All cells contain a large network of interacting genes and proteins that carry out necessary functions. But we still don’t understand how this network is disrupted in complex diseases like cancer, heart disease, diabetes, or asthma. The Padi lab develops new computational approaches to integrate genomic “big data” and model how cellular networks are functionally altered by disease, genetic variation, epigenetics, and other factors. Our ultimate goal is to identify drivers of disease, propose new therapeutic targets, and predict prognosis and drug response in a patient-specific manner. For example, we are using network analysis to understand how viruses induce tumorigenesis, how genetic variants combine to produce complex phenotypes, and how cancer cell lines and tumors respond to drugs. We use cell culture experiments to refine and validate our predictive network models.
I’ve always been fascinated by using mathematical models to understand the origins of emergent phenomena. I completed my Ph.D. at Harvard University in the field of string theory, the leading contender for a theory of quantum gravity. By studying the way in which black holes emerge from this theory, I was able to shed light on the experimental testability and solution space of string theory, and to take the first steps towards modeling the horizon of astronomical black holes.

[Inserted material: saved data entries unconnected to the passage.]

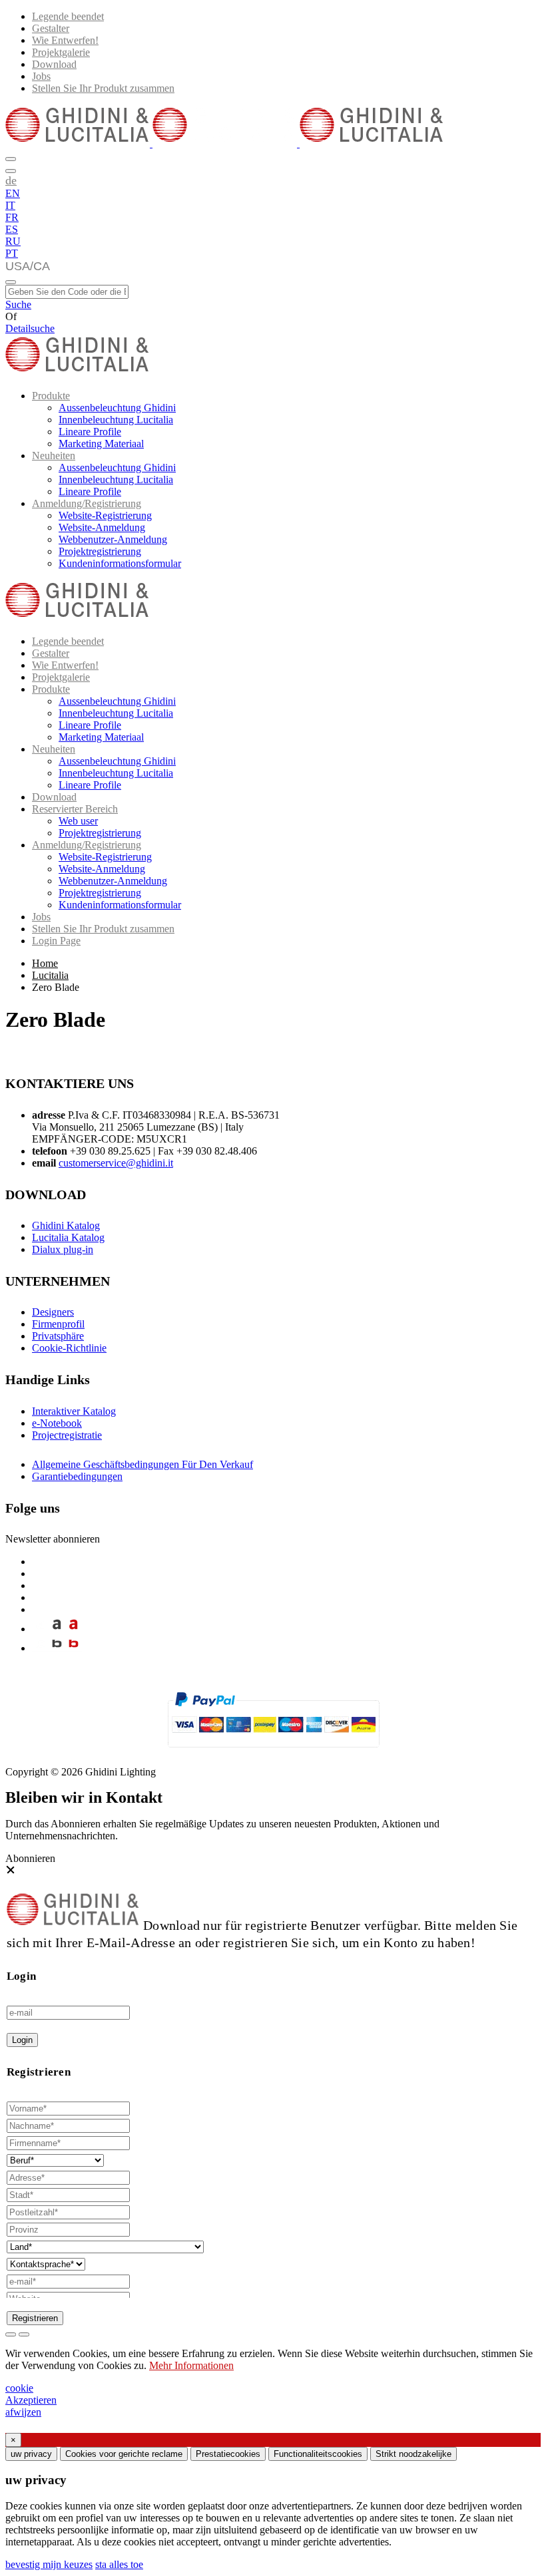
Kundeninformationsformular (120, 563)
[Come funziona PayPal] (273, 1753)
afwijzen (23, 2412)
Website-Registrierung (105, 515)
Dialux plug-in (62, 1249)
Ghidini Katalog (66, 1225)
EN (12, 193)
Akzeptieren (31, 2400)
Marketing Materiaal (101, 443)
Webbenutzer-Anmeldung (113, 539)
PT (11, 253)
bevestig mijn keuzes (49, 2564)
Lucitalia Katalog (68, 1237)
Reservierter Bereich (75, 809)
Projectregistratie (67, 1435)
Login (22, 2040)
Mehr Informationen (191, 2365)
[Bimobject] (57, 1648)
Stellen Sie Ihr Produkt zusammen (103, 88)
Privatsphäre (58, 1336)
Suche (18, 304)
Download (54, 64)
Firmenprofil (58, 1324)
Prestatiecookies (228, 2454)
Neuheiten (53, 455)
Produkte (51, 395)
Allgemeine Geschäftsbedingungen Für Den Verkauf (142, 1464)
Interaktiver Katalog (74, 1411)
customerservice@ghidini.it (116, 1163)
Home (45, 963)
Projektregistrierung (100, 551)
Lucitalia (50, 975)
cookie (19, 2388)
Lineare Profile (90, 431)
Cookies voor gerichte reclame (123, 2454)
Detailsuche (30, 328)
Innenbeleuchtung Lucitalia (116, 419)
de (11, 180)
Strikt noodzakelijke (413, 2454)
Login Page (56, 940)
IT (10, 205)
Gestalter (50, 28)
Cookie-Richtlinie (69, 1348)
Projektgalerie (61, 52)
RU (13, 241)
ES (11, 229)
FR (12, 217)
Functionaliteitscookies (318, 2454)
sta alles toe (119, 2564)
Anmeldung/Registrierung (86, 503)
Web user (78, 821)
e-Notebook (57, 1423)
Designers (53, 1312)
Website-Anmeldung (102, 527)
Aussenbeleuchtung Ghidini (117, 407)
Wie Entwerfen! (65, 40)
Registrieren (35, 2318)
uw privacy (31, 2454)
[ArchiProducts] (57, 1628)
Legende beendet (68, 16)
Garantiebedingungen (77, 1476)
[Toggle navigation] (10, 282)
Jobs (41, 76)
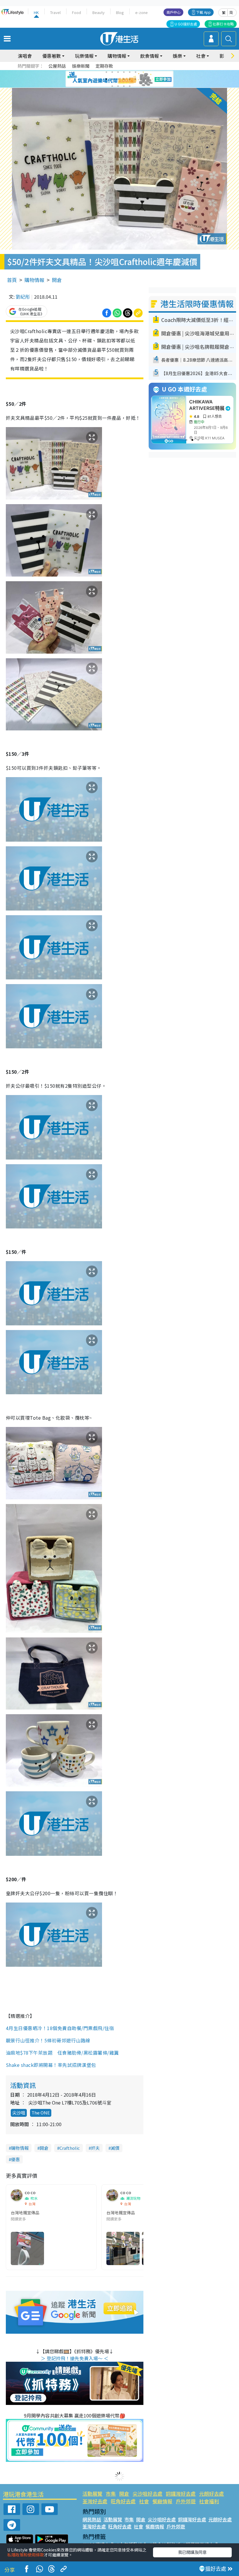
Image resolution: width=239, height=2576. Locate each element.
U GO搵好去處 (186, 23)
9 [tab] (118, 79)
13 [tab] (112, 86)
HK (36, 12)
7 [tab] (106, 79)
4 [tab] (124, 72)
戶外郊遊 (186, 2501)
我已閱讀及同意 (192, 2552)
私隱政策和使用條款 (25, 2555)
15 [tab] (124, 86)
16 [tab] (130, 86)
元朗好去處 (211, 2493)
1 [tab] (106, 72)
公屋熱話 (57, 66)
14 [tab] (118, 86)
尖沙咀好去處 (147, 2493)
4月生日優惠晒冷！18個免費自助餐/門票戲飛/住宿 (60, 2028)
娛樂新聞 (80, 66)
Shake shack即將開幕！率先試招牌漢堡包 (51, 2064)
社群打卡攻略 (223, 23)
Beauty (98, 12)
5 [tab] (130, 72)
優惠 (15, 2159)
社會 (144, 2501)
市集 (111, 2493)
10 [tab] (124, 79)
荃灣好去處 (94, 2501)
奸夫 (95, 2148)
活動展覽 (92, 2493)
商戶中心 (173, 12)
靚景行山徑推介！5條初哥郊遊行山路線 (48, 2040)
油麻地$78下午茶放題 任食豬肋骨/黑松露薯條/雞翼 (62, 2052)
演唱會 (25, 55)
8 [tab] (112, 79)
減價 (115, 2148)
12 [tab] (135, 79)
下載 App (203, 12)
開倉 (57, 279)
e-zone (141, 12)
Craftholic (69, 2148)
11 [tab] (130, 79)
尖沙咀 (18, 2112)
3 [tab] (118, 72)
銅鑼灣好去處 (181, 2493)
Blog (120, 12)
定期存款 (104, 66)
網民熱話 (91, 2519)
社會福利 (209, 2501)
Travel (55, 12)
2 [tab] (112, 72)
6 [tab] (135, 72)
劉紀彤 (23, 296)
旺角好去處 (123, 2501)
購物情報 (34, 279)
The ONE (40, 2112)
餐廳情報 (162, 2501)
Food (76, 12)
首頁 (12, 279)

Since then, I have focused on understanding how complex phenotypes and diseases emerge from a combination of genomic factors. During my postdoc at Harvard and Dana-Farber Cancer Institute, I developed computational methods for analyzing the network of gene interactions in the cell, in order to predict which genes drive disease, and which features of the network structure represent important pathways and potential drug targets. We also used network analysis to find that tumor viruses can transform cells in ways that mirror the pattern of mutations in non-viral cancers. Following up on this discovery, I developed a panel of cell lines to inducibly express viral oncogenes, and assayed their dynamics during the initial stages of cellular transformation using both RNA-sequencing and single-cell fluorescence time-lapse microscopy. By combining network science and targeted experiments, we aim to understand how genomic perturbations can push cells into a disease state, and to predict and validate therapies that could reverse this process.
I started my group at the University of Arizona in January 2018 and am currently recruiting postdocs and graduate students.